**WHAT NEEDS TO BE DONE**
In this exercise, print only the lines of the records below from the one with "Task: Click the 版本日期 date field" through the one with "Task: Click the blue", inclusive. Pictures are not part of the copy.
☆ ☆ ☆
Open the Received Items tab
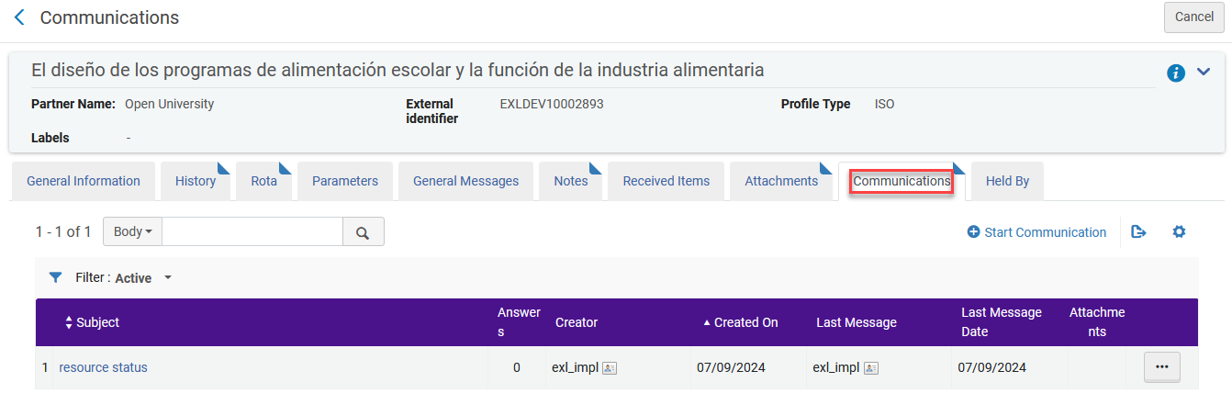The image size is (1232, 416). click(666, 181)

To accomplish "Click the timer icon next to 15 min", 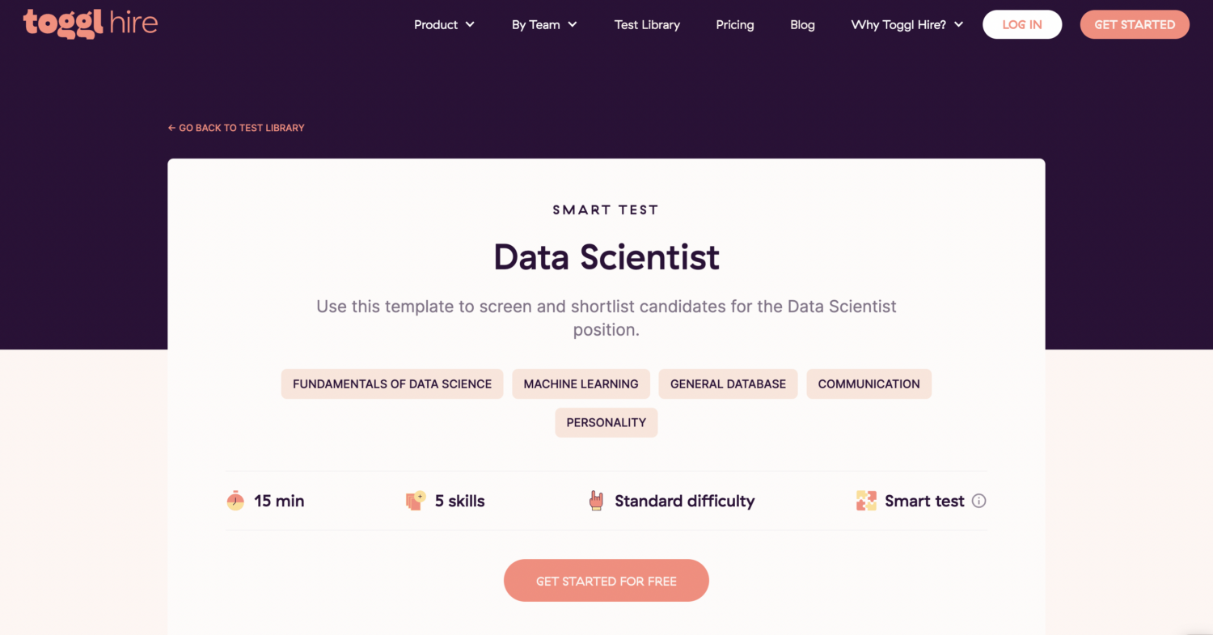I will pyautogui.click(x=235, y=500).
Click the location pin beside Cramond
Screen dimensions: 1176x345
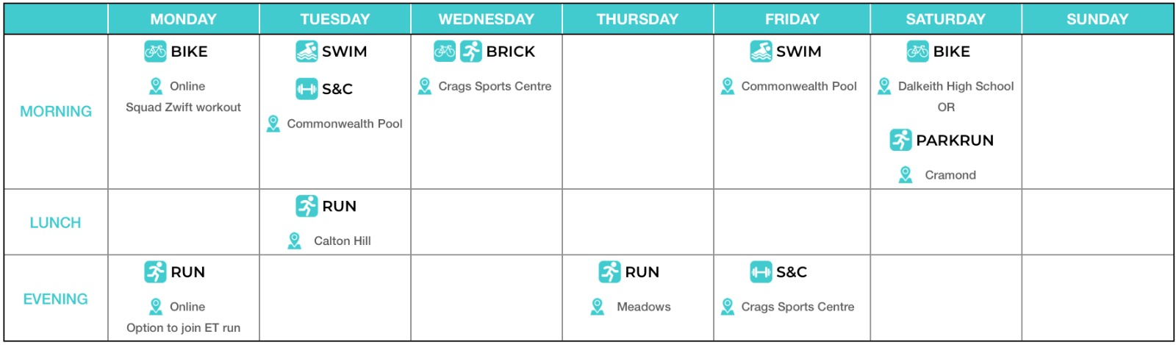click(x=906, y=175)
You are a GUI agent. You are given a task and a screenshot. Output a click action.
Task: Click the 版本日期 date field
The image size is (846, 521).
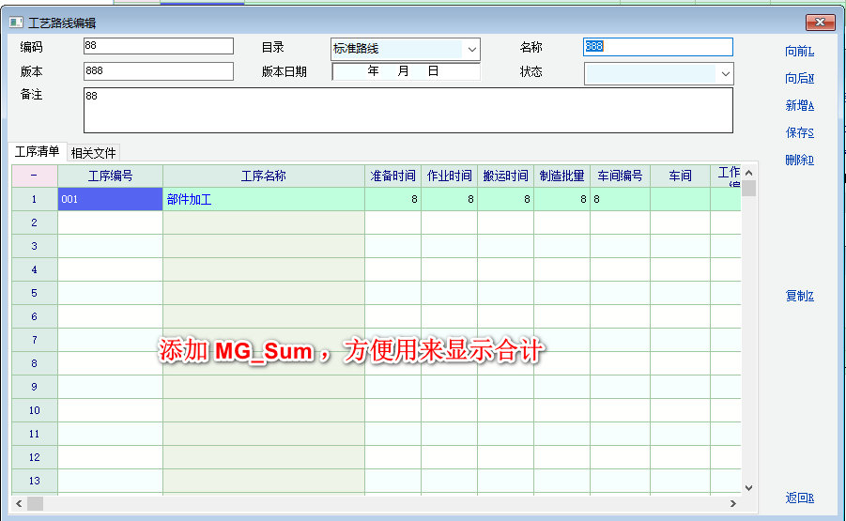pyautogui.click(x=406, y=71)
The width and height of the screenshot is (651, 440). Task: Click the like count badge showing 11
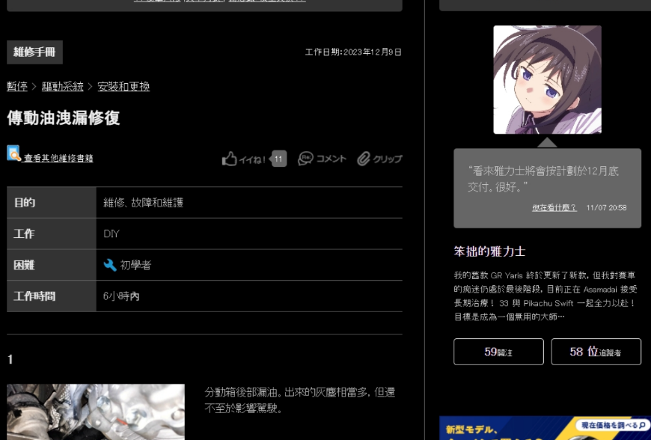click(x=278, y=159)
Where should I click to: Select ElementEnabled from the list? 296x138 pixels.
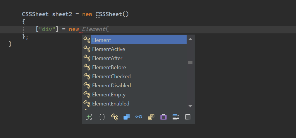coord(111,104)
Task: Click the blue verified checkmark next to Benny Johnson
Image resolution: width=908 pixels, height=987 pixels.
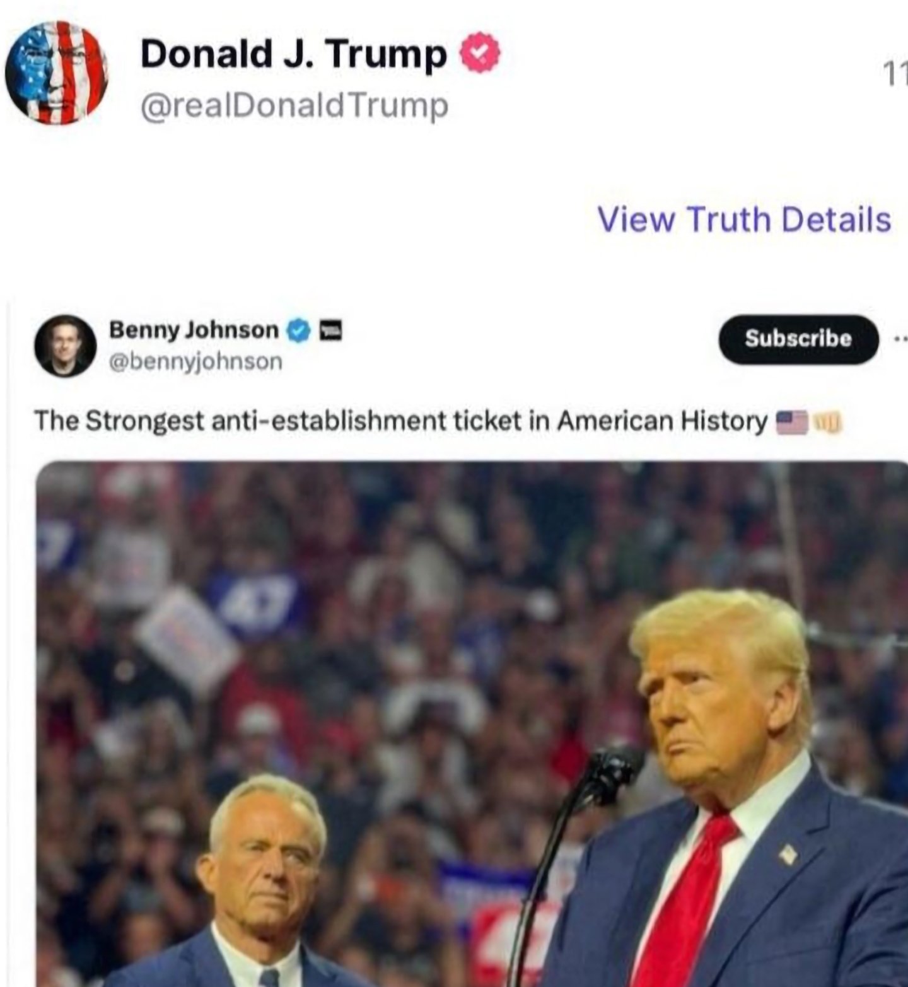Action: pos(300,330)
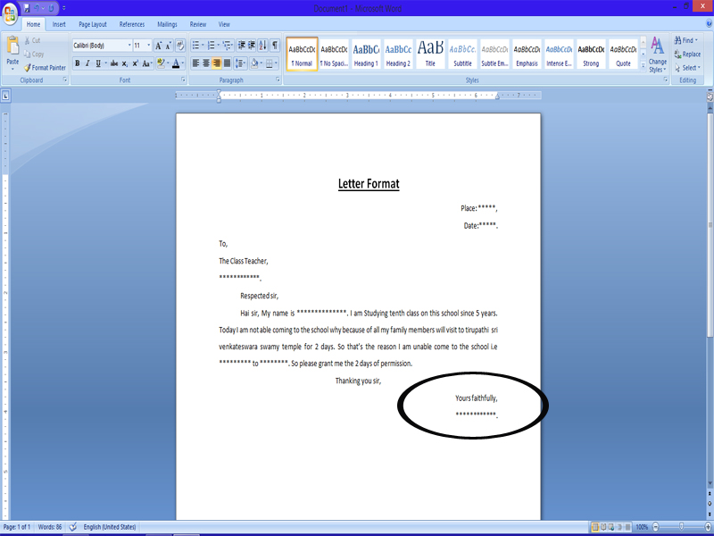The width and height of the screenshot is (714, 536).
Task: Select the Increase Indent icon
Action: click(251, 45)
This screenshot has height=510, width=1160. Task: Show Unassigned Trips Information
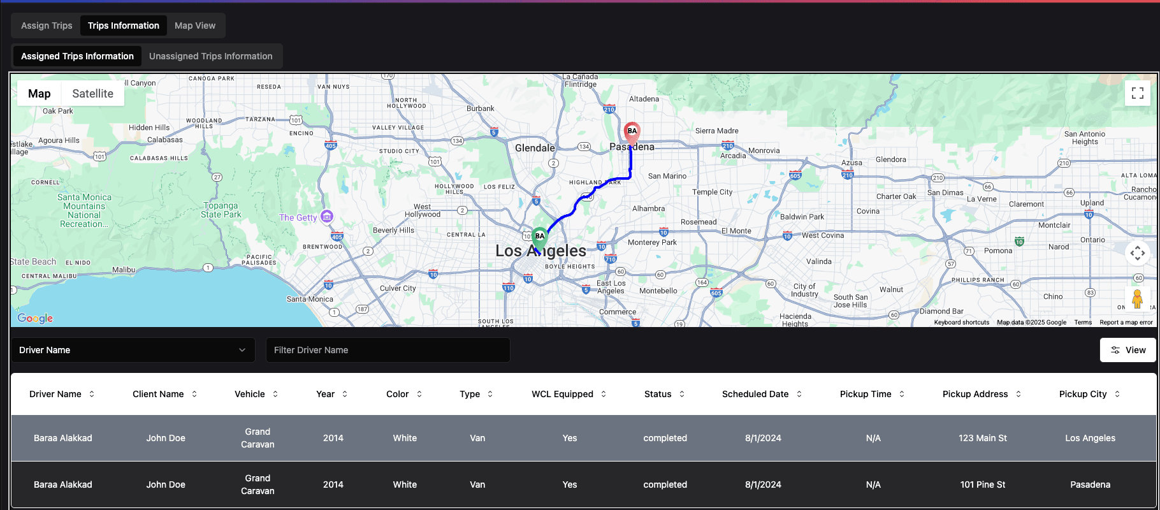210,56
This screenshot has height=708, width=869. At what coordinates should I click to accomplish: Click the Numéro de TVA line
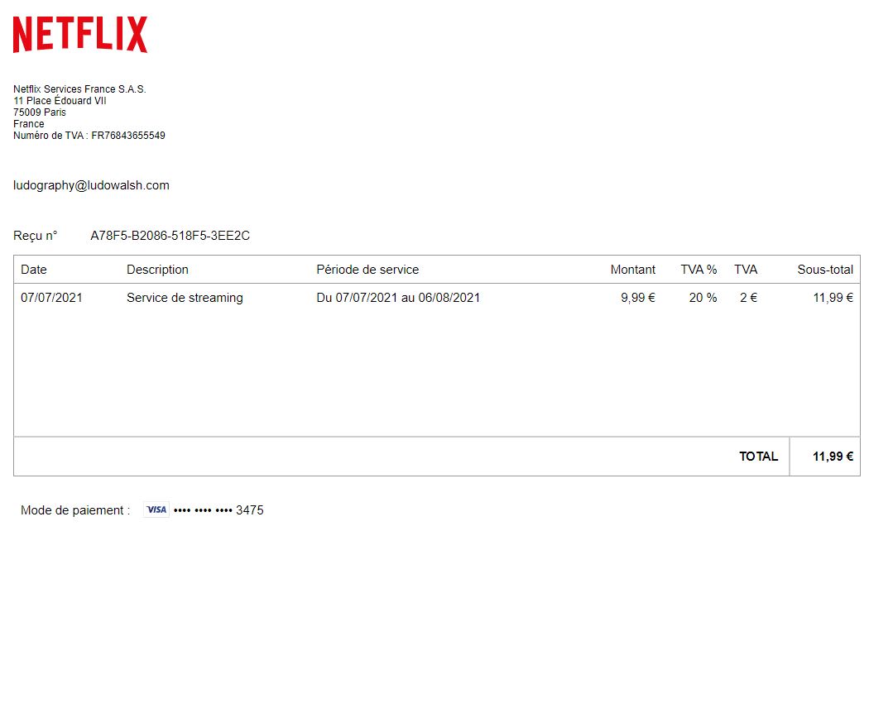tap(89, 136)
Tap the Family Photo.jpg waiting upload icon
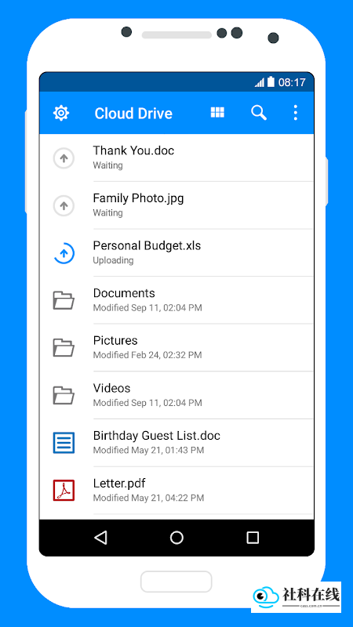 [x=64, y=205]
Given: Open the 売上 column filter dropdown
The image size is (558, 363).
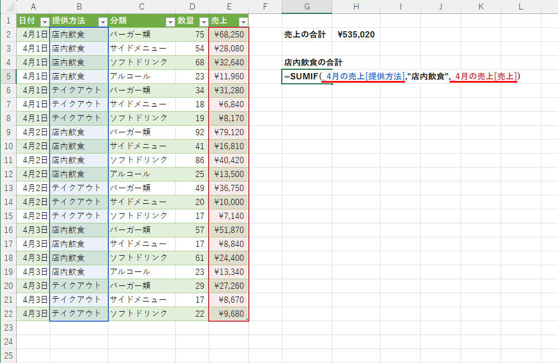Looking at the screenshot, I should point(243,21).
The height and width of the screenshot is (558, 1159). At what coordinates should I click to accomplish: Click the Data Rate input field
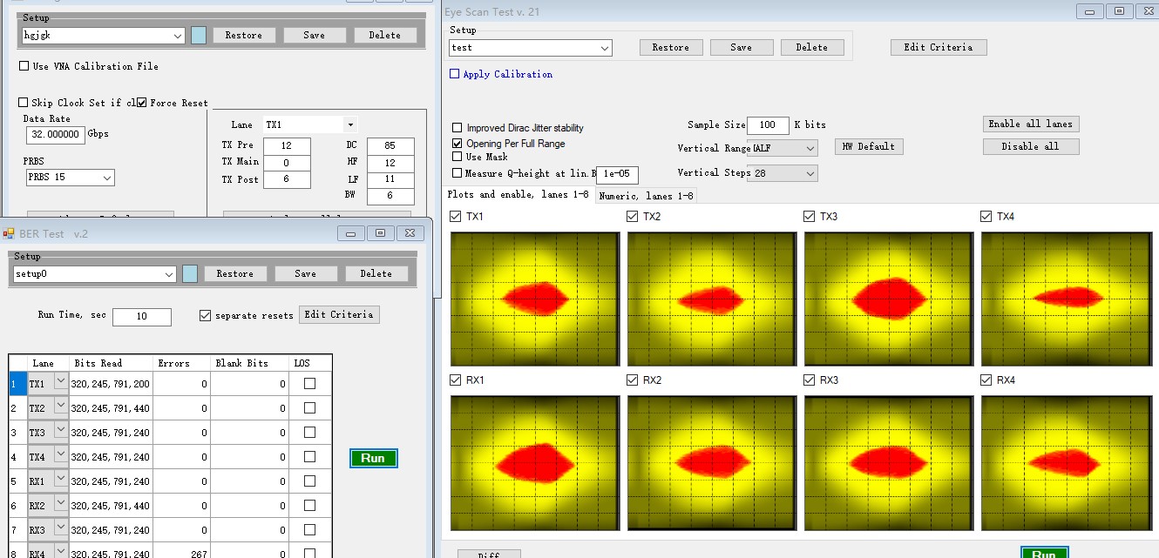pyautogui.click(x=56, y=135)
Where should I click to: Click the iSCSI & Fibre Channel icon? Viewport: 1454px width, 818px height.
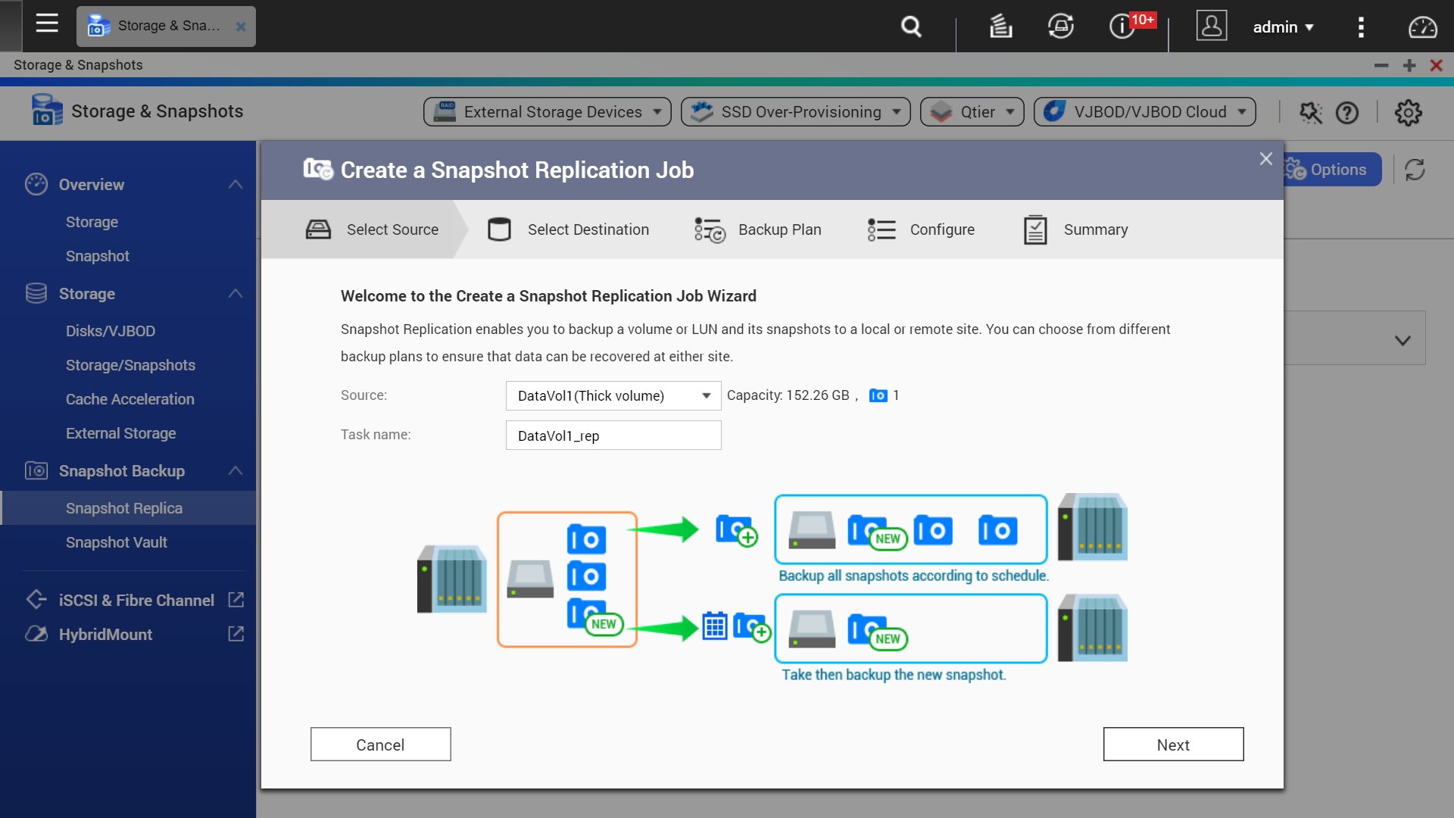tap(35, 599)
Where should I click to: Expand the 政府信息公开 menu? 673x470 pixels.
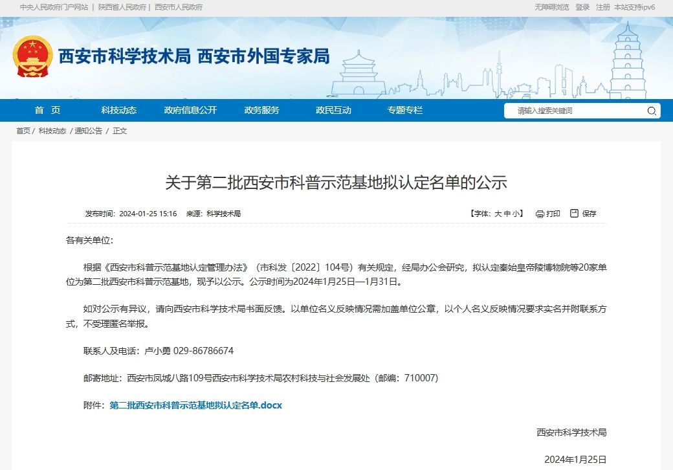click(x=190, y=110)
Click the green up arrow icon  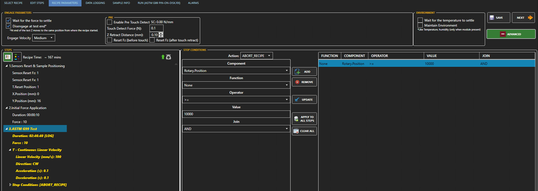[163, 57]
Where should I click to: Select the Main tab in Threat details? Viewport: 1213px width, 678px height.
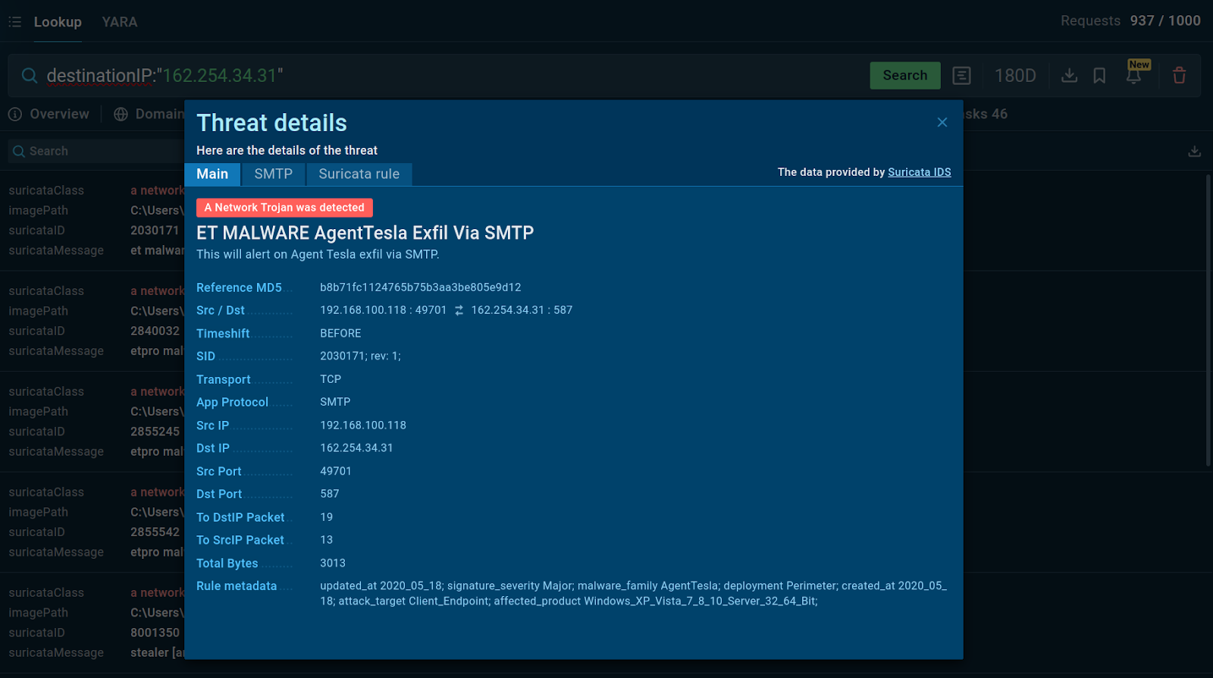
☆ ☆ ☆
**SOLUTION TO THIS PROBLEM**
Task: Click the 版本日期 date field
The image size is (846, 521).
pyautogui.click(x=406, y=71)
The width and height of the screenshot is (651, 440). Task: Click the like count badge showing 11
click(x=278, y=159)
Where should I click to: Select ElementEnabled from the list? 296x138 pixels.
coord(111,104)
Task: Click the blue verified checkmark next to Benny Johnson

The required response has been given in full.